Threshold – Legends of the Shires (Nuclear Blast)Monday, 4th September 2017
Well revered yet not necessarily in upper echelon discussion like Dream Theater or Leprous when it comes to progressive metal, Threshold churn along quietly and steadily release their addictive mix of melodic progressive metal with rock tendencies. The 11th studio record Legends of the Shires welcomes another old member back to the fold in vocalist Glynn Morgan – who appeared on the band’s second album Psychedelicatessen – and features a broad scope of the inner cranial textures and hues that make the quintet so captivating through each recording.
Whether you choose to listen at a surface level or seek a deeper understanding of the layers of melodies, harmonies, and musical interplay at hand, Threshold are successful in maintaining hooks and interest even on the epic levels. The guitar sequences against a lower keyboard foundation during the 11:52 “The Man Who Saw Through Time” transport the listener into everything from 70’s-era Yes to 80’s-period Saga, as Richard West and Karl Groom trade off emotive leads on the keyboards and electric guitar that aren’t intricate, arpeggio free-for-all’s. Heavier than recent work such as 2012’s March of Progress or the For the Journey follow-up, the contrasts can be subtle – louder sequences comfortable next to more open-ended, swirling segments, Glynn choosing to engage with a bit of that Russell Allen grit during “Trust the Process” to fit the back and forth dynamic proceedings.

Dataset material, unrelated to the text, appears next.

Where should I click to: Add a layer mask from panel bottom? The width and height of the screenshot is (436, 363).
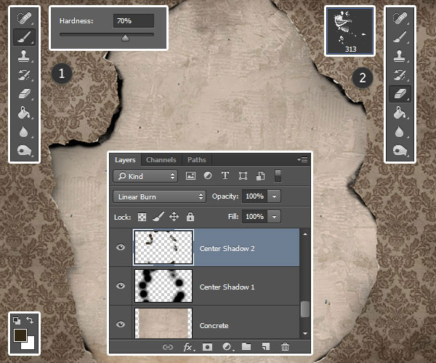point(207,348)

A concept double album detailing a nation trying to find its place in the world, the lyrics can also portray another meaning if you wish to personalize things – so yes, brace yourself for a healthy amount of compositions to consume over the 82-minute plus opus. The simpler guitar/keyboard hook that starts “Stars and Satellites” revels in Rush class as the chorus conveys early Boston or 80’s-AOR brilliance, while “Superior Machine” brings Threshold to the modern world, a rhythmically charged number that opens Glynn’s range again in a playful, turnstile fashion – the harmonies sending shivers to the body unlike most in the progressive world. Sporadically throwing “The Shire” interludes in three separate parts when necessary for audio relief or story advancement, this scribe never felt boredom or fatigue in sequentially taking in these 14 tracks. This UK act aren’t going to drop jaws through flashy prowess and throw down the most oddball time signatures known to mankind. Legends of the Shires aims for those gray shades that exist in the middle of the musical register, and as such properly delivers an aural feast for those who wish to partake in the melodic, progressive metal with AOR-rock odyssey.